Another example of well-intentioned, but misguided, reform is the wide-open, expensive, sound-bite infested, primary-driven presidential nomination process that we employ - and endure - to choose our leaders. It's the product of reforms that began as a reaction to Hubert Humphrey's nomination by the Democrats in 1968. While Eugene McCarthy and Robert Kennedy had conducted primary campaigns, Humphrey worked within the party to secure the support of the state party organizations. The response was outrage, walkouts by McCarthy's delegates, riots in the streets outside the convention center, and a call to reform the nomination process. The results were disastrous losses for the Democrats in 1972, 1980, 1984 and 1988, and a lengthy and expensive primary process in which the private lives of individuals are given as much attention as their positions on key political issues.

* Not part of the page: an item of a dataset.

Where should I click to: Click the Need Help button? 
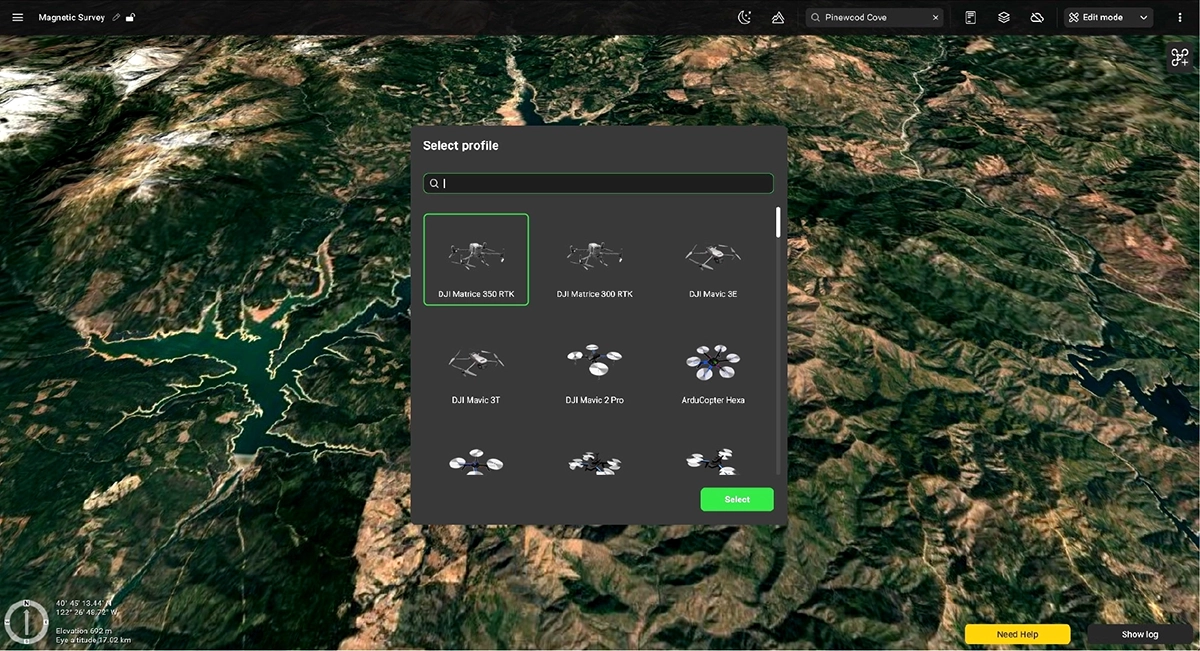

No one doubts the sincerity of any reform effort that is inspired by a spirit of democratic accountability. However, simply to call for a primary to remedy a mediocre choice of nominees will not ensure that the voters will have a better choice of Senate candidates next November. Besides, if the voters are so concerned with the quality of the people who are seeking the two parties' nominations, they may certainly join one of the two parties and cast a vote in the nominating conventions.

Granted, this requires a little more effort and a small cash investment to register for the convention. On the other hand, democracy is undoubtedly an interactive form of government. As we are finding with the current choice of potential Senate candidates, its proper function may require more participation by the citizenry than simply casting two votes - one in a primary and one in the general election.

So, I applaud this newspaper's expression of concern about Virginia's representation in the United States Senate. However, calling for a primary instead of a convention (or vice versa) will not necessarily improve the quality of the candidates. Conventions and primaries are mere mechanisms that can produce, and have produced, great and poor candidates. Responsible popular participation in the selection process makes the real difference in outcome.

Mark E. Rush is assistant professor of politics at Washington and Lee University in Lexington.